Fans of horror films may find this upcoming release interesting.
Director Sam Raimi (Spider-Man,Evil Dead,A Simple Plan) returns to the horror genre with *Drag Me To Hell*.
The film stars Justin Long,Allison Lohman,Lorna Raver and David Paymer.
It is slated to hit theaters on 5/29/09.
The film is rated PG-13 for sequences of horror violence,terror,disturbing images and language.
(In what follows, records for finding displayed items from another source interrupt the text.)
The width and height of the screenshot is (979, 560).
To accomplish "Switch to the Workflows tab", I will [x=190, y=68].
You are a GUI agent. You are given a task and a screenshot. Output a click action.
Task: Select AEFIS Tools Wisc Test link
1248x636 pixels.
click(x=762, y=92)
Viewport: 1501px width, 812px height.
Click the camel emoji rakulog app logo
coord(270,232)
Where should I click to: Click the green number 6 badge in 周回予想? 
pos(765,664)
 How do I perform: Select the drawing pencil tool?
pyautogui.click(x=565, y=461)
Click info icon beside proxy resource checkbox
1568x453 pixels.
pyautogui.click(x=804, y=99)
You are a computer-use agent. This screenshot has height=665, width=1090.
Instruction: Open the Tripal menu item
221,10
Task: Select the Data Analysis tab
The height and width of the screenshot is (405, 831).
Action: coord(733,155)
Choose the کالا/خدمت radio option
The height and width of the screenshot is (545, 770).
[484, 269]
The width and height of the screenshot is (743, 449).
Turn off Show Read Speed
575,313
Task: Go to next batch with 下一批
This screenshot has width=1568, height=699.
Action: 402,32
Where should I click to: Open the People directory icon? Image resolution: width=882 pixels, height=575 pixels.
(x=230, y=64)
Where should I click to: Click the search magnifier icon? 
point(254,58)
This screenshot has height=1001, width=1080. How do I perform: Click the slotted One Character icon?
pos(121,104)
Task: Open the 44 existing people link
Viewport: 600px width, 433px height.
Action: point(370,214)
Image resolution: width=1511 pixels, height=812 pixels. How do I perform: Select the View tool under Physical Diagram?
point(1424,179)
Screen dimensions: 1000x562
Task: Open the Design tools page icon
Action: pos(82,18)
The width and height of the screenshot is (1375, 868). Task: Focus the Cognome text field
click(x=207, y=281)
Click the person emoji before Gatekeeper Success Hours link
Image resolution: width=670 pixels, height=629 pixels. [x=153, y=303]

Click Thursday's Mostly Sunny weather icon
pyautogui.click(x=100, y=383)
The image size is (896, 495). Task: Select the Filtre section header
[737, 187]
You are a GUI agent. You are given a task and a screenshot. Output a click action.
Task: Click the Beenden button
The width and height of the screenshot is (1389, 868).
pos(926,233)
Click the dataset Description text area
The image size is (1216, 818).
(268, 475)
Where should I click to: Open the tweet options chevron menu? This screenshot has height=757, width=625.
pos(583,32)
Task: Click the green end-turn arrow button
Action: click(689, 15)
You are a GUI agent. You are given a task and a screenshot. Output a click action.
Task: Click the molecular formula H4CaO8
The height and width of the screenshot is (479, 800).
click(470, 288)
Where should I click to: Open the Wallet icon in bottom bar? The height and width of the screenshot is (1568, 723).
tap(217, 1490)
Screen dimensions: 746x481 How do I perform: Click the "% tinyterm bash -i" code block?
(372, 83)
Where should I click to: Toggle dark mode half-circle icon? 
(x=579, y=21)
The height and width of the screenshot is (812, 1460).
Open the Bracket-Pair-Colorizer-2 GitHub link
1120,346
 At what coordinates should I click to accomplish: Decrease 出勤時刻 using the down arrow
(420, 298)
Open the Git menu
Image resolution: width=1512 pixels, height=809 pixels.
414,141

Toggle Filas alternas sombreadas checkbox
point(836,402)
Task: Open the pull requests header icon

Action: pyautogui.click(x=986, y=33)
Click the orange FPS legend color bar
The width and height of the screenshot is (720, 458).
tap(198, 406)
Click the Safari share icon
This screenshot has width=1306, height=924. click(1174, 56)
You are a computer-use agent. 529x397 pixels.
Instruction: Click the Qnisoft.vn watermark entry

http://www.dragmetohell.net/


----------



## cmtar (Nov 16, 2005)

a "horror" movie rated PG-13??


----------



## paulman182 (Aug 4, 2006)

cmtar said:


> a "horror" movie rated PG-13??


Lots of them are.


----------



## Nick (Apr 23, 2002)

Drag Me To Hell, in theaters

From the title, I thought this thread was about the last time, some 12
years ago. when I actually went to a movie in a theater. It was a horror
fest of sticky floors, rude cell phone users and general talkers. Clearly,
many of the other patrons though they were at a wrasslin' match. We
walked out half-way through the flick, asked for the manager and got
our money back. We left, never to return again. Ever. :nono2:

It was then I decided to have a home theater, and I haven't been back
to the movies since. I figure I've saved enough on inflated ticket and
popcorn prices to pay for my four premium movie packages.


----------